- **What is required**
Can you return, word for word, the lines in the rows below, starting at the one that contains "Where should I click to: Click the blue title" and ending at the one that contains "coord(537,115)", with the pictures left out?

[Dataset rows]
'''
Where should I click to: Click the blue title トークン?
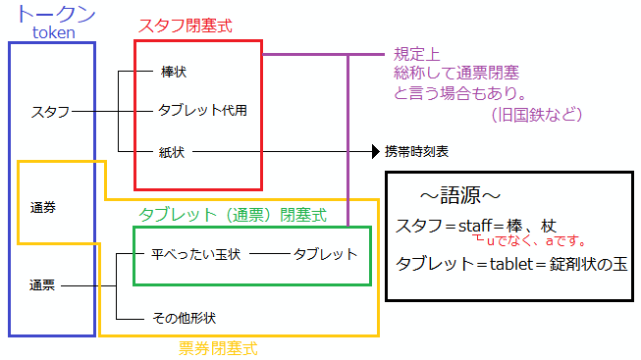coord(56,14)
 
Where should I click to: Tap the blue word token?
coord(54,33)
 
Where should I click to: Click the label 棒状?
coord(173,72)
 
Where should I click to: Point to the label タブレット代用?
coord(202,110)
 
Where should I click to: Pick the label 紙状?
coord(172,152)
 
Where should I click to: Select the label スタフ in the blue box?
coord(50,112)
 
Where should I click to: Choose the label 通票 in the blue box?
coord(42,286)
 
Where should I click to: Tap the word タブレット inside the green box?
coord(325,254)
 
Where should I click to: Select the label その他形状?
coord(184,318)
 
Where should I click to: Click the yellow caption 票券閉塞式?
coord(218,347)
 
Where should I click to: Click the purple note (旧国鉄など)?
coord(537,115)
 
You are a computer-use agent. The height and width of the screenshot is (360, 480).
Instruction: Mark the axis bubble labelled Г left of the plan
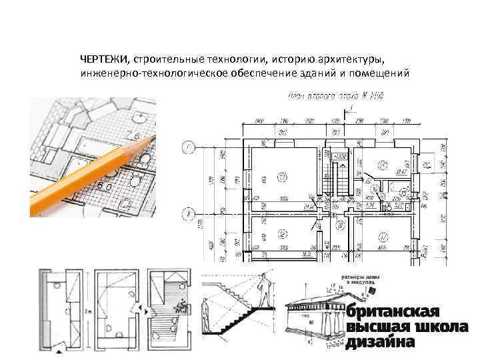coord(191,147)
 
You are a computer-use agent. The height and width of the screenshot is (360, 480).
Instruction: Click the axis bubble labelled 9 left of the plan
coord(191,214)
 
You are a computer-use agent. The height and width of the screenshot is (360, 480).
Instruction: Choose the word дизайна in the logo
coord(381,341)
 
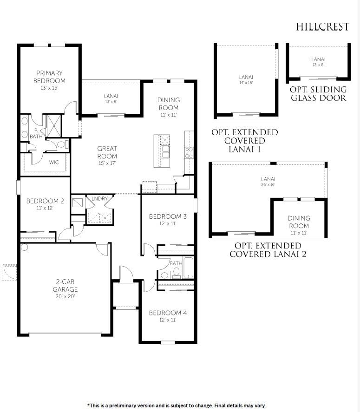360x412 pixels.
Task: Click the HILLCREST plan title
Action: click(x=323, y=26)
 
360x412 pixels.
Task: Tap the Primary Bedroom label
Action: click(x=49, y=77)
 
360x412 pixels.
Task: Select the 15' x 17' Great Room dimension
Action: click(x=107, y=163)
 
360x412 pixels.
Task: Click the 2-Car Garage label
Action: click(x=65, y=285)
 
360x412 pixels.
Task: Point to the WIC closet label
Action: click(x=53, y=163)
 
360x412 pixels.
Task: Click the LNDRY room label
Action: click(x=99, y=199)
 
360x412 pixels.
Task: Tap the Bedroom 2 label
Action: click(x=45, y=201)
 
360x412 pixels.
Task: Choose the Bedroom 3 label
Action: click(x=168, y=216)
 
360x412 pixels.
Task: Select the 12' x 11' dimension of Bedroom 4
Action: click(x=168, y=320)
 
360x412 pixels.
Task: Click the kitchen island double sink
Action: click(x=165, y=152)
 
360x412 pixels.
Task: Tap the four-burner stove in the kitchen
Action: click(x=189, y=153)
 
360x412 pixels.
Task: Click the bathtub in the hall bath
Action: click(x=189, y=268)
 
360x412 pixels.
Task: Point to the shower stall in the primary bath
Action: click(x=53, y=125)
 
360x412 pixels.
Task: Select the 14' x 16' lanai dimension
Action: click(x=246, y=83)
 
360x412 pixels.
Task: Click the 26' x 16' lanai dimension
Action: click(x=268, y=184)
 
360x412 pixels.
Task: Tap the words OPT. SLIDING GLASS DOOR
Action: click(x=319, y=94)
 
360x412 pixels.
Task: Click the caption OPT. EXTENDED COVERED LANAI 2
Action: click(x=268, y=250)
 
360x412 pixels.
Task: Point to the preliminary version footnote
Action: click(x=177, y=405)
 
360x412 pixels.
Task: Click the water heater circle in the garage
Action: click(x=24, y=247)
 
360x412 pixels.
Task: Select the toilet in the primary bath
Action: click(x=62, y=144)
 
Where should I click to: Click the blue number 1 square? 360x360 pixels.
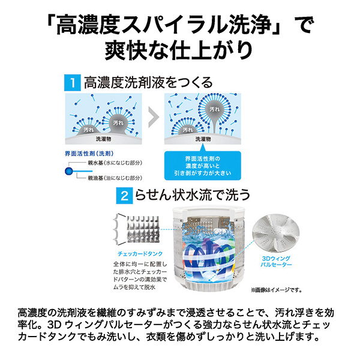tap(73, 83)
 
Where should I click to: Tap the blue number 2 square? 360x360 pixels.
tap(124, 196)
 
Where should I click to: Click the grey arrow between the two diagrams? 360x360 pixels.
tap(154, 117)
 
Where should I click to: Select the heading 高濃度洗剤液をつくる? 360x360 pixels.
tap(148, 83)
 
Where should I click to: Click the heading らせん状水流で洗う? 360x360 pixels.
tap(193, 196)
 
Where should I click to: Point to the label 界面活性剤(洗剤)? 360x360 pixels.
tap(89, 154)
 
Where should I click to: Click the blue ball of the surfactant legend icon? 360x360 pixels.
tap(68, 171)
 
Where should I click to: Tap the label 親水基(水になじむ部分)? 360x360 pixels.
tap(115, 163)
'''
'''
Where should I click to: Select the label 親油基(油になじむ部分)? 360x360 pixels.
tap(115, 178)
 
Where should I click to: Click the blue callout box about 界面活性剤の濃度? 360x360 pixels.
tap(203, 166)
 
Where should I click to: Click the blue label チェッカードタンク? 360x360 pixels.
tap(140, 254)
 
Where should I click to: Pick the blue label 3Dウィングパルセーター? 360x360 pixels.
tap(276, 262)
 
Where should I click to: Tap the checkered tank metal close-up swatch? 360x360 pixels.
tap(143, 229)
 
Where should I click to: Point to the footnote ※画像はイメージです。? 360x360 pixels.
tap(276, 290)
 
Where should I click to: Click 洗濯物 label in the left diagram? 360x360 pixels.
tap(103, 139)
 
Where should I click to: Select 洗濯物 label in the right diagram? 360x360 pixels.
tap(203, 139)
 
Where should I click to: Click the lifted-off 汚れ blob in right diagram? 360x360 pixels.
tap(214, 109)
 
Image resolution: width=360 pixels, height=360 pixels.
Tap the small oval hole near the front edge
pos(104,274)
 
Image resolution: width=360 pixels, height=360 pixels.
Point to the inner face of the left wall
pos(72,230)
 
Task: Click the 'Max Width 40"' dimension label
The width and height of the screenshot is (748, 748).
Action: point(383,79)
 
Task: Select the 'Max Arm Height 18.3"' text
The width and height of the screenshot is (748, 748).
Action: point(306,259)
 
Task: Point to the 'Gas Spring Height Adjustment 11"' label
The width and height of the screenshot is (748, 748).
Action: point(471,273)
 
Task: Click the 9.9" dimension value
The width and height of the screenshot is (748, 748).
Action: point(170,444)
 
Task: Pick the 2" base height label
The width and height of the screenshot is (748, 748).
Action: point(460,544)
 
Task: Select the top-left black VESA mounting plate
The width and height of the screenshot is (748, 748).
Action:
'''
- **Task output**
Where should I click to: Click the blue title トークン?
coord(56,14)
 
Where should I click to: Tap the blue word token?
coord(54,33)
 
Where should I click to: Click the label 棒状?
coord(173,72)
 
Where should I click to: Point to the label タブレット代用?
coord(202,110)
 
Where should I click to: Pick the label 紙状?
coord(172,152)
 
Where should I click to: Select the label スタフ in the blue box?
coord(50,112)
 
Where should I click to: Choose the label 通票 in the blue box?
coord(42,286)
 
Where should I click to: Tap the word タブレット inside the green box?
coord(325,254)
 
Where should I click to: Select the label その他形状?
coord(184,318)
 
Where should I click to: Click the yellow caption 票券閉塞式?
coord(218,347)
 
Where should I click to: Click the purple note (旧国鉄など)?
coord(537,115)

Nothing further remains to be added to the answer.